Au final, le choix d’une stratégie de protection dépend également d’objectifs de gestion. Les travaux de protection active constituent des aménagements à plus long terme. Si leur efficacité peut ne pas être immédiate, ces aménagements, sous réserve d’entretien adapté, sont supposés être plus durables dans la mesure. Ils agissent en effet sur les causes des phénomènes et la suppression totale des aléas reste possible. Les coûts d’investissement sont plus élevés mais les coûts de fonctionnement sur la partie aval du cône de déjection sont supposés plus faibles. Cette approche correspond à la démarche historique des services de Restauration des Terrains en Montagne initié dès le milieu du XIXème siècle. A l’heure actuelle, les travaux de protection passive ont tendance à se développer largement. Ces travaux sont efficaces immédiatement mais nécessite un entretien régulier pour fonctionner à leur niveau nominal : quand une plage de dépôt est remplie, il faut pouvoir la curer (évacuer les dépôts) pour la rendre opérationnelle à nouveau (voir figure ci-dessous).
Crues torrentielles : les ouvrages de génie civil
Les ouvrages de génie civil occupent encore une place essentielle dans les dispositifs de protection contre les risques liés aux crues torrentielles. Dans le cadre de travaux de correction active, les barrages de consolidation sont positionnés dans les tronçons fortement érodables du chenal d'écoulement pour limiter l'érosion longitudinale et les divagations du torrent. Les zones de berges en glissement constituent d'importantes zones d'apport de matériaux solides et constituent souvent des zones prioritaires d'implantation des barrages de correction torrentielle.
les barrages de sédimentation (ou plages de dépôt) sont mis en place en partie inférieure du torrent dans le cadre de travaux de défense passive. Ces équipements sont généralement constitués d'une capacité de stockage limitée par des digues latérales en remblai et d'un ouvrage terminal en béton armé rendu plus ou moins filtrant grâce à des systèmes de grilles ou de pertuis aménagés dans le voile .
En raison des contraintes hydrauliques, des ouvrages annexes visent à protéger les barrages de l’impact des blocs et/ou de l’affouillement risquant de déstabiliser les fondations (radiers, parafouille, contre-barrage…) . Pour réaliser les barrages de consolidation, il existe plusieurs types de structure tels que les barrages autostables, les barrages poids, les barrages à stabilisateur arrière.
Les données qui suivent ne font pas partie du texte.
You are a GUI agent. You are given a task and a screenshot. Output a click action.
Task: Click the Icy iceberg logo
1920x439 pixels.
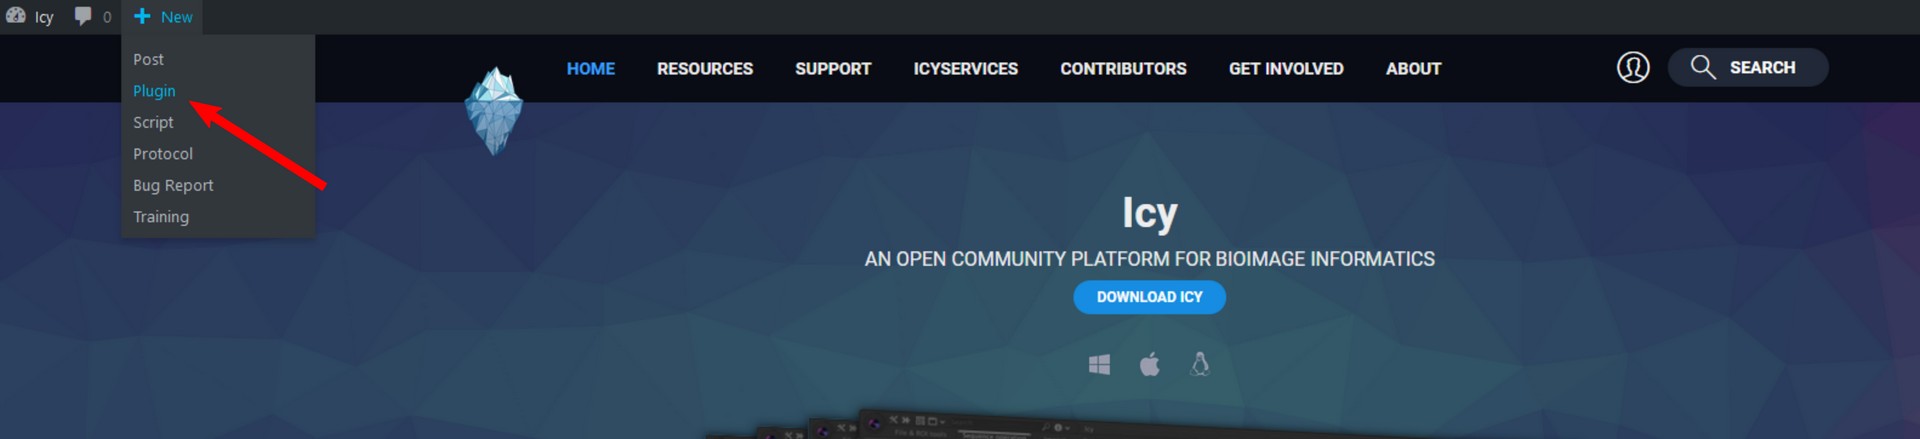coord(494,111)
Le risque zéro n’existe pas. Le risque résiduel représente le risque (d’avalanche, de laves torrentielles,…) persistant après la mise en œuvre des protections calculées généralement pour des événements centennaux. La quantification du risque résiduel reste actuellement délicate. Plans d’évacuation et de secours ou accès protégés doivent être prévus dès l’initiation du projet.